The Honolulu-based carrier last month launched flights to Tokyo's Haneda airport and begins service in January to Seoul's Incheon airport. But it has no immediate plans to enter fast-growing China.

"It is burdensome to get a tourist visa if you are a Chinese citizen and this is an impediment to Chinese tourists visiting," said Mark Dunkerley, Hawaiian Airlines' president and CEO.

"It's clearly not in our gift to change the process, but clearly we have a strong vested interest in attracting people living in China to visit the state of Hawaii," he told AFP.

Tourism to Hawaii and the rest of the country is "an important export for the United States and obviously we would like to see an easier environment for us to be able to make the most of these valuable exports," he said.

Hawaiian Airlines has put a priority on expansion into Asia, along with in-flight service.
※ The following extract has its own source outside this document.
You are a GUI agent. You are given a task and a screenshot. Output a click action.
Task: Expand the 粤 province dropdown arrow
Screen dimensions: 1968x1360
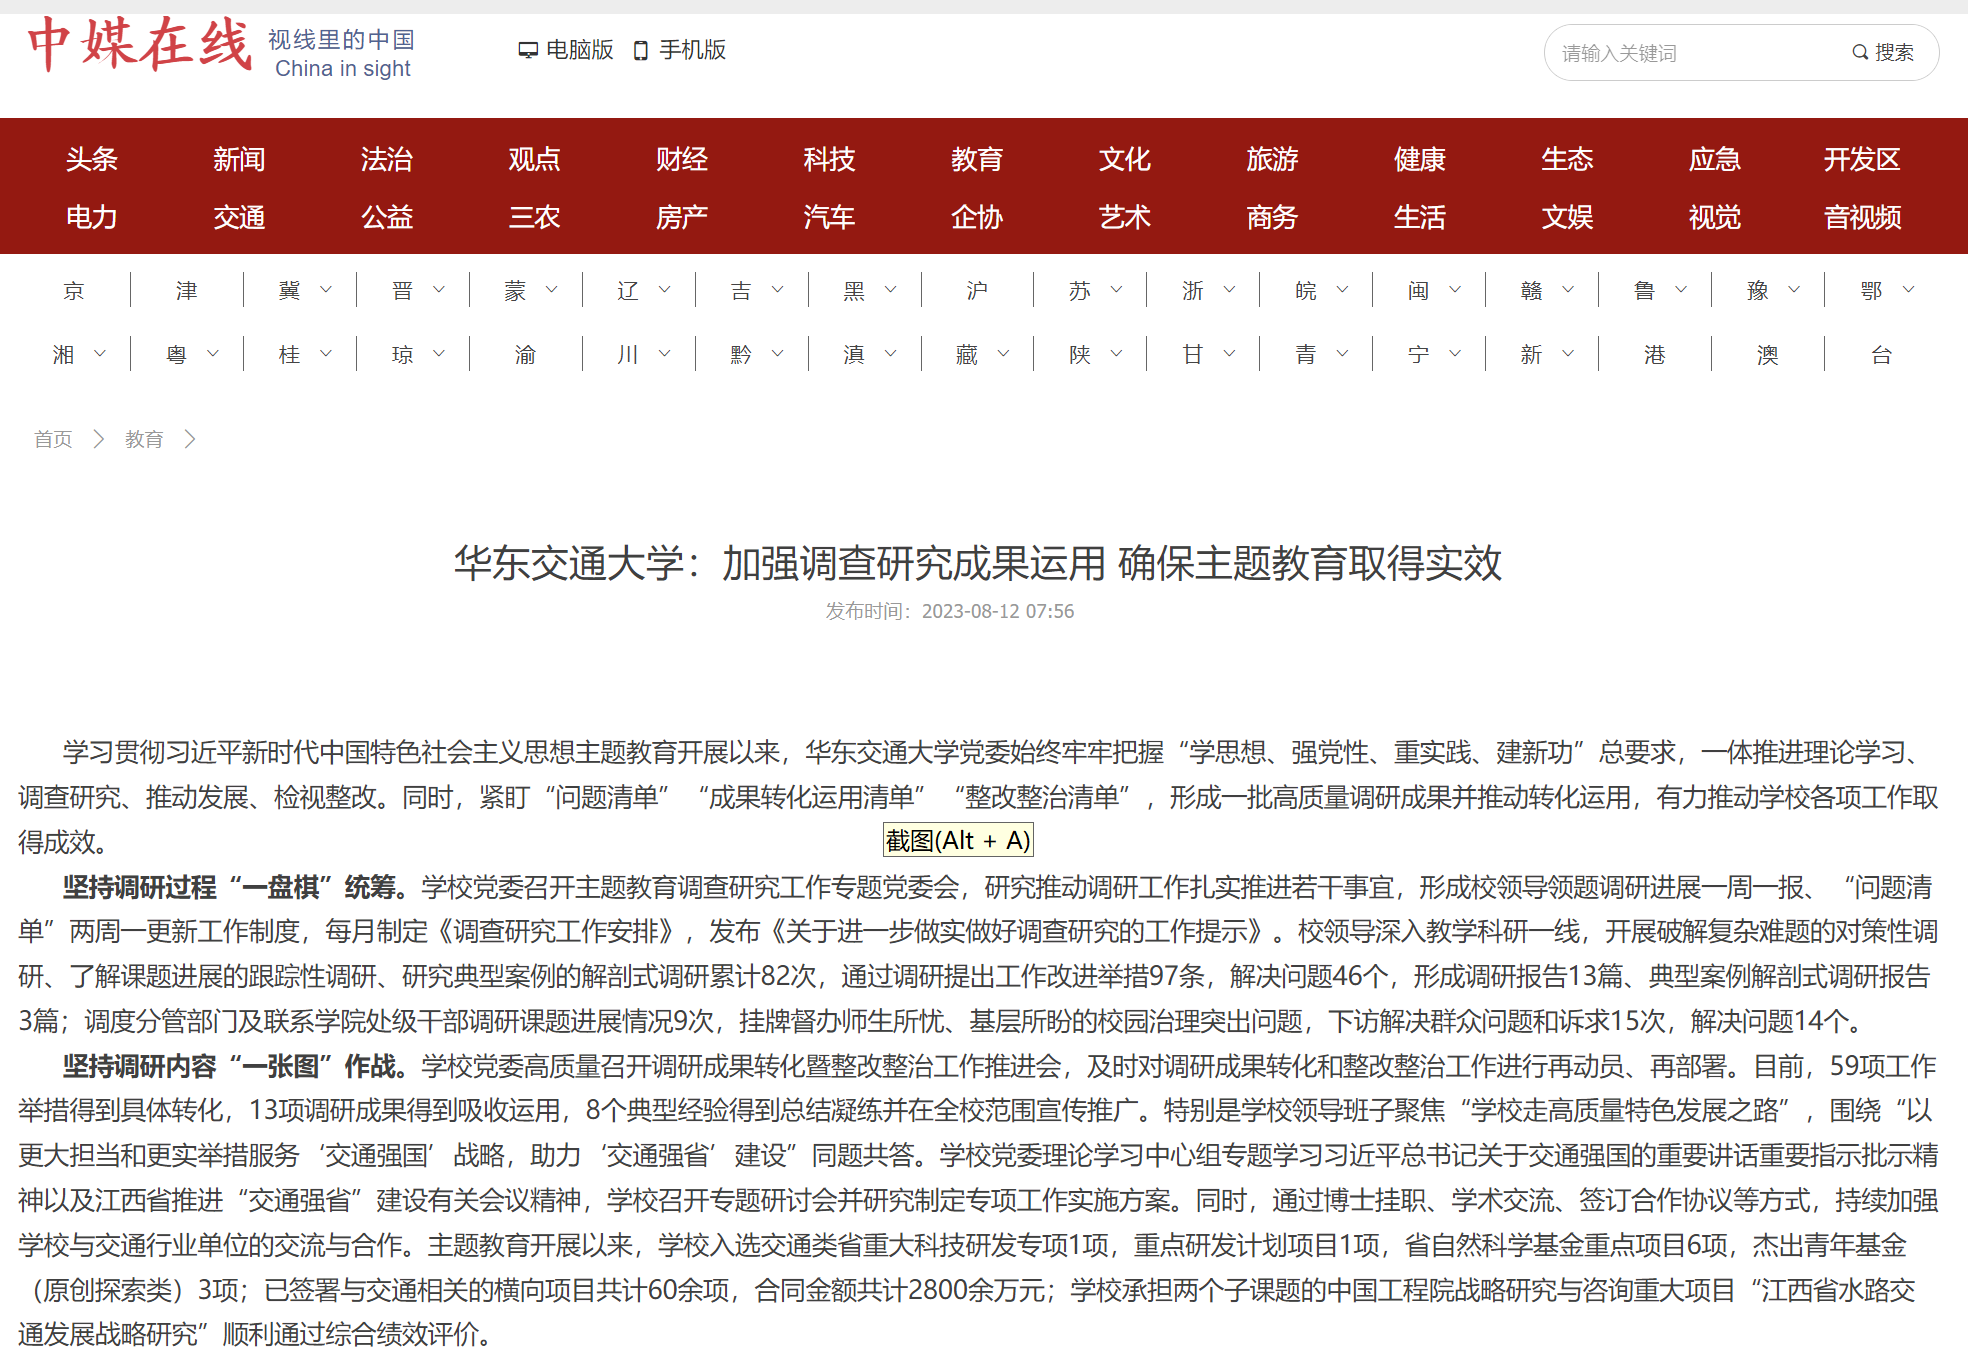[x=213, y=354]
On Monday, it announced firm commitments for six more Airbus A330-200 planes.

Dunkerley said he saw strong growth in tourism to Hawaii from South Korea after the United States in 2008 added it to its list of countries whose nationals can visit without a visa.
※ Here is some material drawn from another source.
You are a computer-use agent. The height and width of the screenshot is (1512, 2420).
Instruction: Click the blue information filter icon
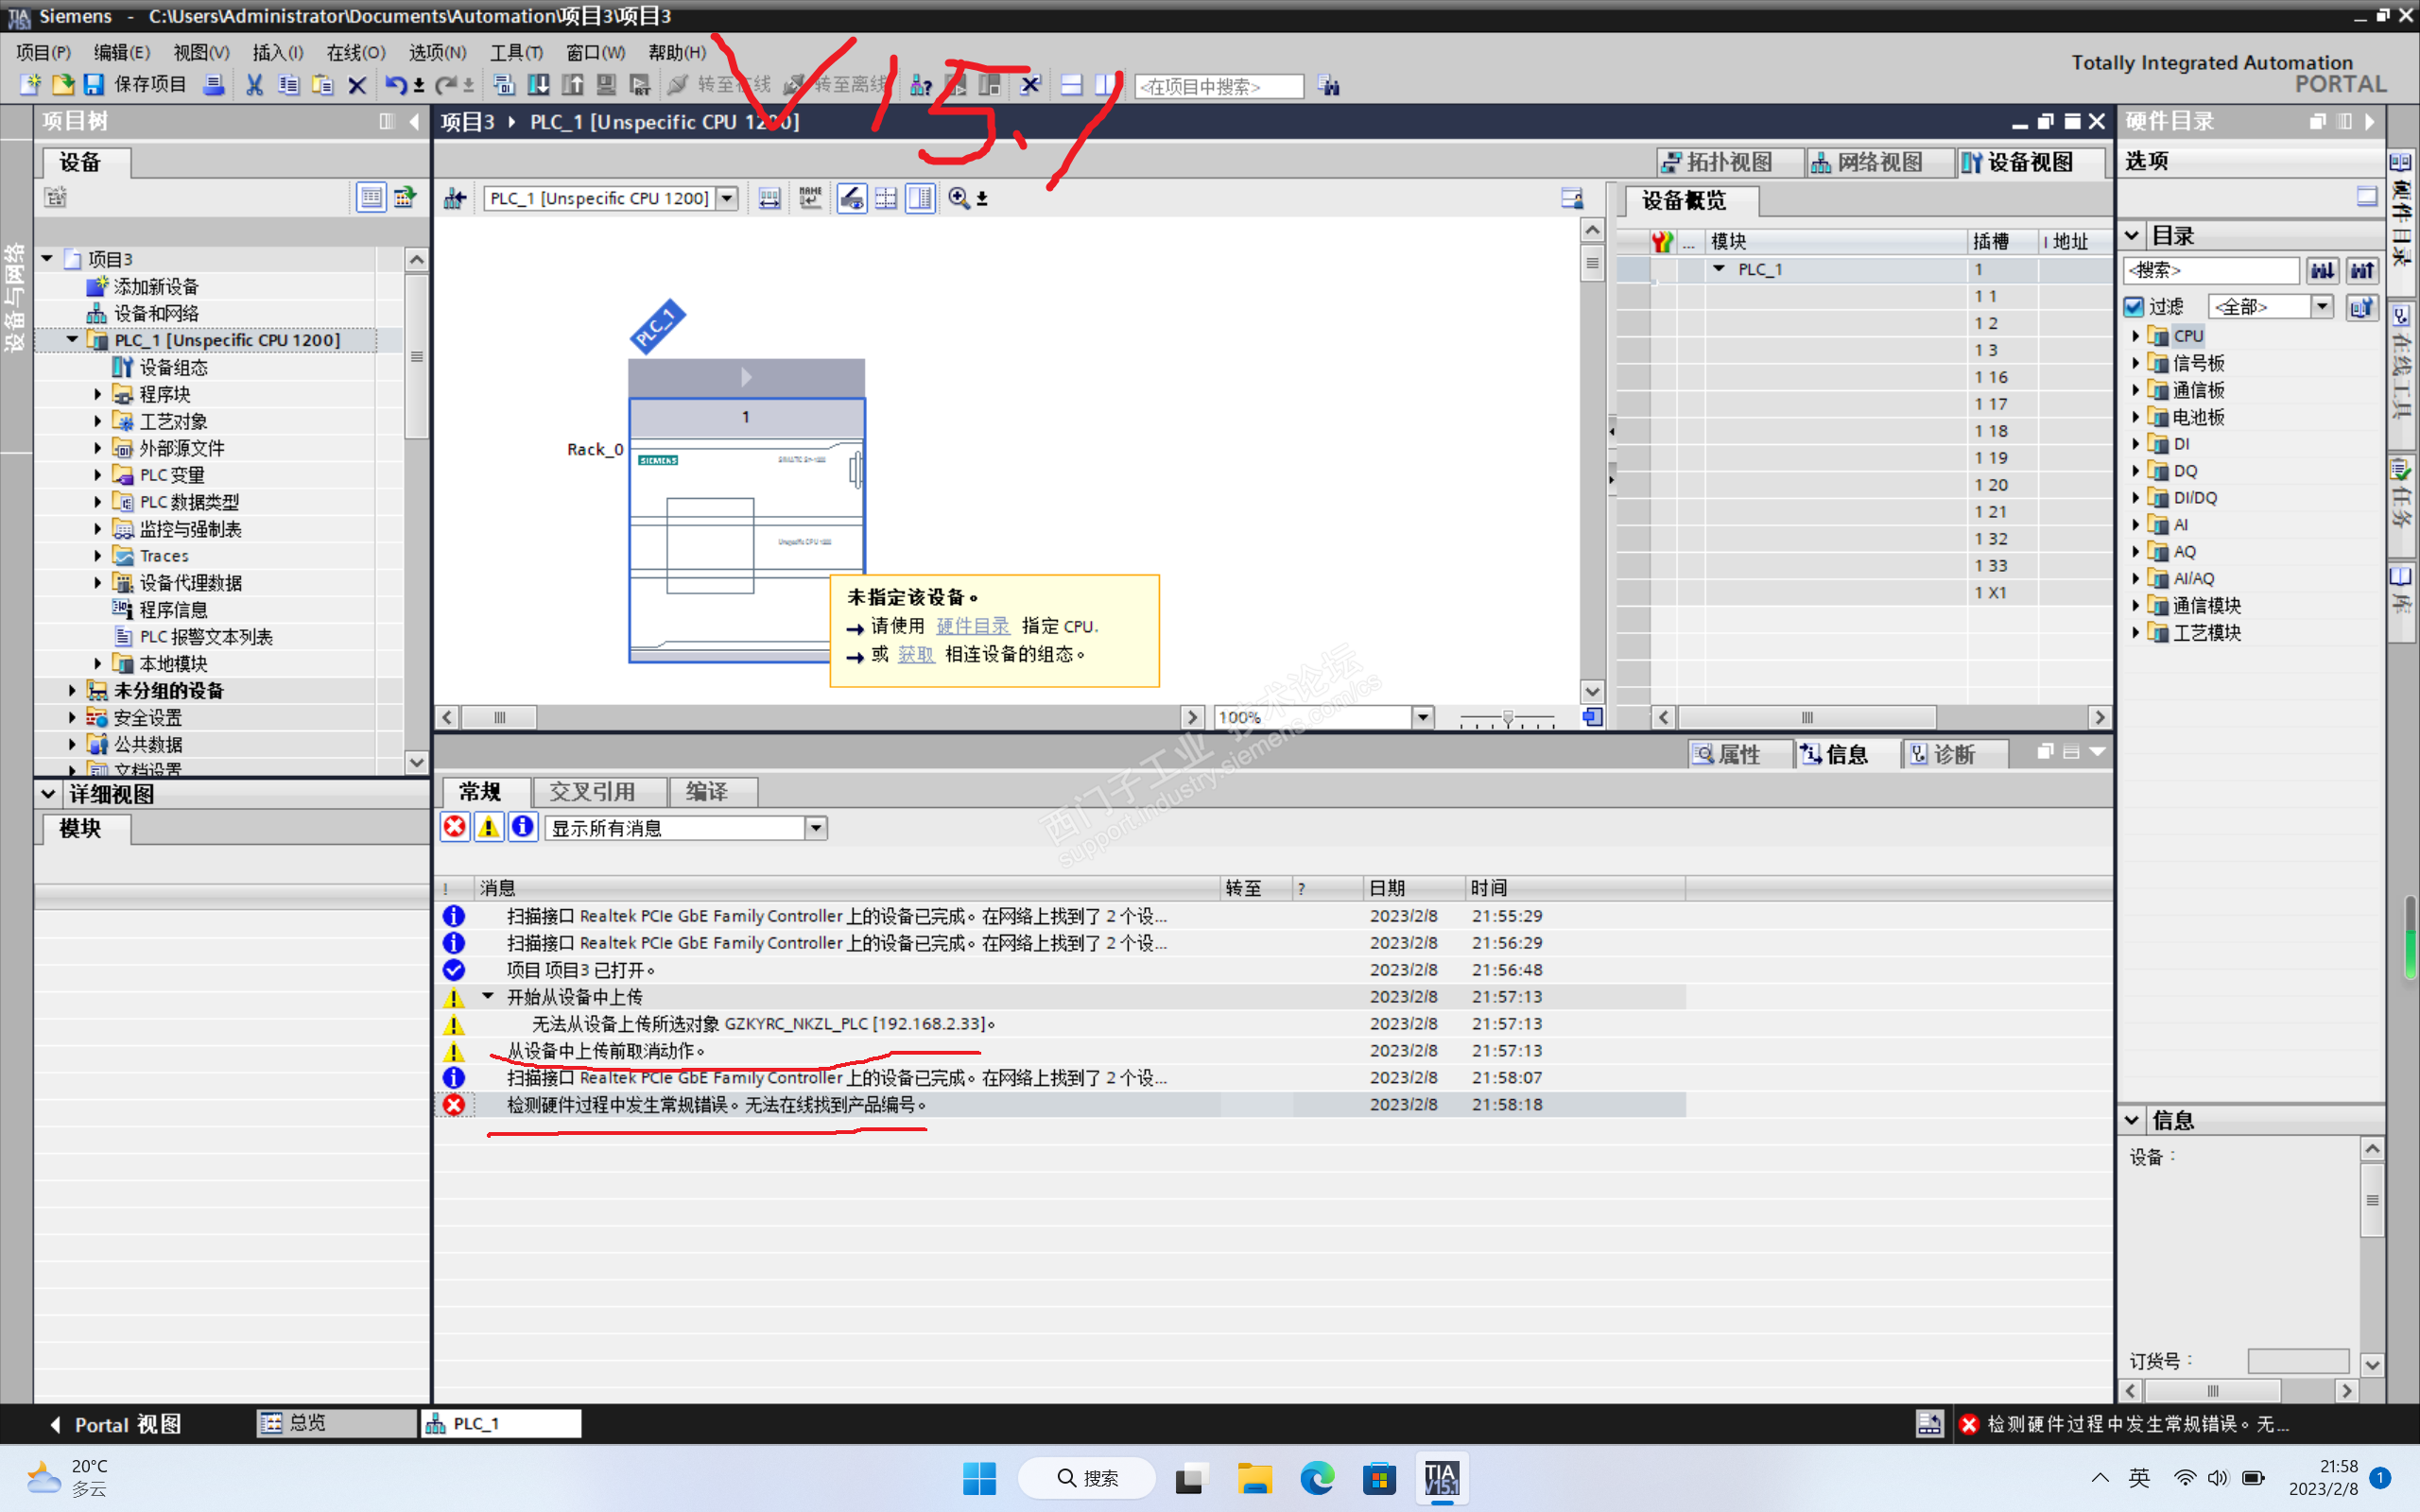point(522,827)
"It's growing very, very quickly in the past year and we would forecast a fast rate of growth over the next few years," he said of tourism from South Korea.

US government statistics said Wednesday that the number of South Korean visitors to the United States soared 50 percent in the first nine months of the year compared with the same period in 2009.

In contrast, the Japanese are veteran vacationers to the Hawaiian islands.

Hawaiian Airlines started service to Tokyo after winning a coveted slot at Haneda, a primarily domestic airport which Japan's government envisions turning into a 24-hour international hub.

The main international gateway to Tokyo is Narita airport, some 60 kilometers (40 miles) outside the metropolis.

Dunkerley said the Haneda service "has been very well received" and said the airport was a "great strategic advantage," due to its proximity to central Tokyo and abundant connections within Japan.

The US Congress this year set up a tourism promotion authority, saying that a more aggressive push for foreign visitors could boost an already lucrative industry. Foreign visitors spent 100 billion dollars in the United States from January through September, according to the Commerce Department.

Tourism boards around the world have been trying to woo China's rising middle class, with British Prime Minister David Cameron making a widely noted pitch for Chinese visitors earlier this year.

But few expect the United States to give China a visa waiver, which Washington usually reserves for close allies and developed countries from which there are few concerns of illegal immigration.